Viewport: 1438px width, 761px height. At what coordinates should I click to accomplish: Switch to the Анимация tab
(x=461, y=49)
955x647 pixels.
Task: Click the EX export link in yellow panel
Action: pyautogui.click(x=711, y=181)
*****
> _Brief_
Keeping every word as it is, repeat all of the records.

> _Exercise answer_
Viewport: 1438px width, 761px height. At what coordinates should I click to accomplish: Switch to the Анимация tab
(x=461, y=49)
955x647 pixels.
Task: Click the EX export link in yellow panel
Action: pyautogui.click(x=711, y=181)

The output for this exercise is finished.